Dates, parrainages, corps électoral… Comment se déroulera la primaire à droite pour 2017 ?

"Le Monde" dévoile jeudi 2 avril les règles du jeu de la primaire à droite. Celles-ci devront être approuvées le 14 avril lors d'un bureau politique de l'UMP.

Le 27 novembre 2010, le nouveau gouvernement Fillon pose dans la cour de l\'Elysée. Au premier rang, le Premier ministre François Fillon, le président de la République Nicolas Sarkozy et le ministre de la Défense Alain Juppé.
Le 27 novembre 2010, le nouveau gouvernement Fillon pose dans la cour de l'Elysée. Au premier rang, le Premier ministre François Fillon, le président de la République Nicolas Sarkozy et le ministre de la Défense Alain Juppé. (ERIC FEFERBERG / AFP)

Si l'année 2015 est marquée par les élections départementales et régionales, l'année 2016 sera celle de la primaire, en tout cas à droite.

Le Monde a eu accès à un document étoffé de six chapitres, qui détaille la façon dont se déroulera cette élection destinée à élire le champion de la droite pour la présidentielle de 2017. Le journal dévoile jeudi 2 avril les "règles du jeu", avant leur approbation lors d'un bureau politique de l'UMP qui se tiendra le 14 avril.

L'ancien président de la République Nicolas Sarkozy, désormais président de l'UMP, les ex-Premiers ministres Alain Juppé et François Fillon, les anciens ministres et actuels députés Bruno Le Maire, Xavier Bertrand et Nathalie Kosciusko-Morizet sont les candidats les plus probables au sein de l'UMP. Mais il pourra également y avoir des candidats du centre, MoDem ou UDI.

Les dates : 20 et 27 novembre 2016

L'UMP a opté pour un scrutin à deux tours, comme celui de la primaire PS qui avait désigné en octobre 2011 François Hollande candidat pour la présidentielle de 2012.

Le premier tour se tiendra le dimanche 20 novembre 2016. Si aucun candidat n'obtient la majorité absolue (plus de 50% des suffrages exprimés), un second tour se déroulera le 27 novembre.

Une primaire ouverte

Il s'agira d'une primaire ouverte, à l'image, là encore, de celle du PS en 2011. L’ensemble des sympathisants de droite et du centre, "inscrits sur les listes électorales ou ayant 18 ans à la date de l’élection présidentielle", pourra voter, selon Le Monde.

Le journal précise : "Les votants devront seulement adhérer à la charte de la primaire et signer un texte ainsi rédigé : 'Je partage les valeurs républicaines de la droite et du centre et je m’engage pour l’alternance afin de réussir le redressement de la France.'"

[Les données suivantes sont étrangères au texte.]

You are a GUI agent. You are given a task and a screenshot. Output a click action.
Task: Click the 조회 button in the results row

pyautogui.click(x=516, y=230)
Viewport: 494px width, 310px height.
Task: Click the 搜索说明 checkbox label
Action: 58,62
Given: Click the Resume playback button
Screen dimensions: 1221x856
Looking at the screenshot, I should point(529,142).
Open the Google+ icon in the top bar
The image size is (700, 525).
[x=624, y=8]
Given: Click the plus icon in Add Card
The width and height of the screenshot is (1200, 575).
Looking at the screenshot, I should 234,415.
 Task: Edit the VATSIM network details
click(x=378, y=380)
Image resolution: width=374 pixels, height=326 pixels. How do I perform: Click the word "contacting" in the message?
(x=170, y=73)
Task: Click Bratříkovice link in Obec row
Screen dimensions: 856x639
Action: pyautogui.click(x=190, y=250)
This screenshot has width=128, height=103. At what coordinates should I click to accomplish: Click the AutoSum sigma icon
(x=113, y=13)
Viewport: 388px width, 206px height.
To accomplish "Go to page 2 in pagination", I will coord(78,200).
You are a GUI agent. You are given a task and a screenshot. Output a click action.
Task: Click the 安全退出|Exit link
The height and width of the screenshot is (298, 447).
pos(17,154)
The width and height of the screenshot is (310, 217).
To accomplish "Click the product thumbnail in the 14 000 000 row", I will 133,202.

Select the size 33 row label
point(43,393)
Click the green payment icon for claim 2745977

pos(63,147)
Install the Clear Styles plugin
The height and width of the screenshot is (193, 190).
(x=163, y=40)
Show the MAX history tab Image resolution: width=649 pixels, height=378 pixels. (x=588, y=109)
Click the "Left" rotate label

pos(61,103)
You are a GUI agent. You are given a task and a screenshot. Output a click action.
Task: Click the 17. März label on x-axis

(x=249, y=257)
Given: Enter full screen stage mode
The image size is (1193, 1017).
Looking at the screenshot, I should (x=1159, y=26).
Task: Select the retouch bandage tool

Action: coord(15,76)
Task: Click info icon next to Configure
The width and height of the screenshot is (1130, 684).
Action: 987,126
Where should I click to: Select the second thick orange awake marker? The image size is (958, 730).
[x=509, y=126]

Objectif : faire au moins aussi bien que le PS, qui avait réuni 2,7 puis 2,9 millions de votants au premier et au second tour. La primaire du PS avait coûté un euro à l'électeur pour chaque tour, celle de la droite en coûtera deux.

Un nombre minimum de parrainages élevé

"Chaque candidat devra être parrainé par au moins 25 parlementaires, au moins 250 élus répartis sur au moins 30 départements, et au moins 2 500 adhérents, à jour de cotisation, répartis sur au moins 15 départements", affirme Le Monde.

Un seuil élevé, difficile à franchir pour les "petits" candidats, ou du moins ceux qui n'ont pas assez d'appuis sur l'ensemble du territoire. Pourraient notamment être éliminés, avec ce système, Nathalie Kosciusko-Morizet et Xavier Bertrand.

En revanche, si l'UDI et le MoDem veulent participer à cette primaire, ils fixeront eux-mêmes les règles de qualification pour leur parti.